EXERCISE
Return the records below word for word.

(Stored items)

********************

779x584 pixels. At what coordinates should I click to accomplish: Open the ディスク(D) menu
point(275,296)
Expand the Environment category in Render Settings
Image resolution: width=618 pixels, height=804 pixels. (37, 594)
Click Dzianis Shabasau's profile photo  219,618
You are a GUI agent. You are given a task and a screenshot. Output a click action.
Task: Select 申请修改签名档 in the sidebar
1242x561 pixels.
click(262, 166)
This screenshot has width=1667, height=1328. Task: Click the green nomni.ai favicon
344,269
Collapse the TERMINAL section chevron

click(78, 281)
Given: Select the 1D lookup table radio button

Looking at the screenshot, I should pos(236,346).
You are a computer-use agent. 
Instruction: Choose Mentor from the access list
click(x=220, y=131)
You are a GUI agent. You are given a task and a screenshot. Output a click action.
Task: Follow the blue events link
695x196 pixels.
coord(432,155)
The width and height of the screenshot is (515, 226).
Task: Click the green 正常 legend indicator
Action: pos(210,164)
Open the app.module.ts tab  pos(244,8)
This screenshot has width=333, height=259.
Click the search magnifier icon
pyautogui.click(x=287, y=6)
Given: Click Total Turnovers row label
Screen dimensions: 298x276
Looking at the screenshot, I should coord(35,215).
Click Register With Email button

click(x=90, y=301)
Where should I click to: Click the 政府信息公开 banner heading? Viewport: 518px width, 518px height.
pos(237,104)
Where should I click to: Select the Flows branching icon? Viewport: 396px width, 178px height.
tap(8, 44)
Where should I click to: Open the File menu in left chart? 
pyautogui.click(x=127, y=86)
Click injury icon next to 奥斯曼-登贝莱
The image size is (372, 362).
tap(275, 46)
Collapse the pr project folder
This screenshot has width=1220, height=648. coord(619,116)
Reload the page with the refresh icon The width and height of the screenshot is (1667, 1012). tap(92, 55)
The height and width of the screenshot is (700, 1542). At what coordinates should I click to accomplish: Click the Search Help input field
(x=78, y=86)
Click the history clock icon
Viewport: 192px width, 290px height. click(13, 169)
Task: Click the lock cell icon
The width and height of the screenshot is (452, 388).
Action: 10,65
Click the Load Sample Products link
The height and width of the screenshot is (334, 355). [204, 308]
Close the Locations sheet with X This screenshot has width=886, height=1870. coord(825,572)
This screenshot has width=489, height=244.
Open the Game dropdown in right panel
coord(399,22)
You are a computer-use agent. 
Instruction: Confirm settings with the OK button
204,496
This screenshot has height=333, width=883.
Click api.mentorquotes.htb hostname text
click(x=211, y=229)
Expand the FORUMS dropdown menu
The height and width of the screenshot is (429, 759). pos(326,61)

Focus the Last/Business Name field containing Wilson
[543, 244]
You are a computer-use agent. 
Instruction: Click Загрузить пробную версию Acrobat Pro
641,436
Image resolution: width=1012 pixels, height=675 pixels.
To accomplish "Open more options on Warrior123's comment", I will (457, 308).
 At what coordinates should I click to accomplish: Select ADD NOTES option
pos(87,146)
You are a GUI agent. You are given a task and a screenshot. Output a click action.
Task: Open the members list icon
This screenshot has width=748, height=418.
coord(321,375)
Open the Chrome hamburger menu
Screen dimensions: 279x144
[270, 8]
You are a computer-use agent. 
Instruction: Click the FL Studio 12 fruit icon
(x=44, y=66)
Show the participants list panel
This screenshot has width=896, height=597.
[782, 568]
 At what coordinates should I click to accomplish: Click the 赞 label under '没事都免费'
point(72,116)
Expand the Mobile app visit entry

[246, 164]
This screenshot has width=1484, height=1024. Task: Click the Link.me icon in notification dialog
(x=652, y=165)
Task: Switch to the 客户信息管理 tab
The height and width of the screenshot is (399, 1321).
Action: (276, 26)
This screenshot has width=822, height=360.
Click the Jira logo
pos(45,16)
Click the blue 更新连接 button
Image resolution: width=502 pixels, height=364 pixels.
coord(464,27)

********************

FINISHED EXERCISE
779x584 pixels. At what coordinates should I click to accomplish: Open the ディスク(D) menu
point(275,296)
Expand the Environment category in Render Settings
Image resolution: width=618 pixels, height=804 pixels. (37, 594)
Click Dzianis Shabasau's profile photo  219,618
You are a GUI agent. You are given a task and a screenshot. Output a click action.
Task: Select 申请修改签名档 in the sidebar
1242x561 pixels.
click(262, 166)
This screenshot has width=1667, height=1328. Task: Click the green nomni.ai favicon
344,269
Collapse the TERMINAL section chevron

click(78, 281)
Given: Select the 1D lookup table radio button

Looking at the screenshot, I should pos(236,346).
You are a computer-use agent. 
Instruction: Choose Mentor from the access list
click(x=220, y=131)
You are a GUI agent. You are given a task and a screenshot. Output a click action.
Task: Follow the blue events link
695x196 pixels.
coord(432,155)
The width and height of the screenshot is (515, 226).
Task: Click the green 正常 legend indicator
Action: pos(210,164)
Open the app.module.ts tab  pos(244,8)
This screenshot has width=333, height=259.
Click the search magnifier icon
pyautogui.click(x=287, y=6)
Given: Click Total Turnovers row label
Screen dimensions: 298x276
Looking at the screenshot, I should coord(35,215).
Click Register With Email button

click(x=90, y=301)
Where should I click to: Click the 政府信息公开 banner heading? Viewport: 518px width, 518px height.
pos(237,104)
Where should I click to: Select the Flows branching icon? Viewport: 396px width, 178px height.
tap(8, 44)
Where should I click to: Open the File menu in left chart? 
pyautogui.click(x=127, y=86)
Click injury icon next to 奥斯曼-登贝莱
The image size is (372, 362).
tap(275, 46)
Collapse the pr project folder
This screenshot has width=1220, height=648. coord(619,116)
Reload the page with the refresh icon The width and height of the screenshot is (1667, 1012). tap(92, 55)
The height and width of the screenshot is (700, 1542). At what coordinates should I click to accomplish: Click the Search Help input field
(x=78, y=86)
Click the history clock icon
Viewport: 192px width, 290px height. click(13, 169)
Task: Click the lock cell icon
The width and height of the screenshot is (452, 388).
Action: 10,65
Click the Load Sample Products link
The height and width of the screenshot is (334, 355). [204, 308]
Close the Locations sheet with X This screenshot has width=886, height=1870. coord(825,572)
This screenshot has width=489, height=244.
Open the Game dropdown in right panel
coord(399,22)
You are a computer-use agent. 
Instruction: Confirm settings with the OK button
204,496
This screenshot has height=333, width=883.
Click api.mentorquotes.htb hostname text
click(x=211, y=229)
Expand the FORUMS dropdown menu
The height and width of the screenshot is (429, 759). pos(326,61)

Focus the Last/Business Name field containing Wilson
[543, 244]
You are a computer-use agent. 
Instruction: Click Загрузить пробную версию Acrobat Pro
641,436
Image resolution: width=1012 pixels, height=675 pixels.
To accomplish "Open more options on Warrior123's comment", I will (457, 308).
 At what coordinates should I click to accomplish: Select ADD NOTES option
pos(87,146)
You are a GUI agent. You are given a task and a screenshot. Output a click action.
Task: Open the members list icon
This screenshot has width=748, height=418.
coord(321,375)
Open the Chrome hamburger menu
Screen dimensions: 279x144
[270, 8]
You are a computer-use agent. 
Instruction: Click the FL Studio 12 fruit icon
(x=44, y=66)
Show the participants list panel
This screenshot has width=896, height=597.
[782, 568]
 At what coordinates should I click to accomplish: Click the 赞 label under '没事都免费'
point(72,116)
Expand the Mobile app visit entry

[246, 164]
This screenshot has width=1484, height=1024. Task: Click the Link.me icon in notification dialog
(x=652, y=165)
Task: Switch to the 客户信息管理 tab
The height and width of the screenshot is (399, 1321).
Action: (276, 26)
This screenshot has width=822, height=360.
Click the Jira logo
pos(45,16)
Click the blue 更新连接 button
Image resolution: width=502 pixels, height=364 pixels.
coord(464,27)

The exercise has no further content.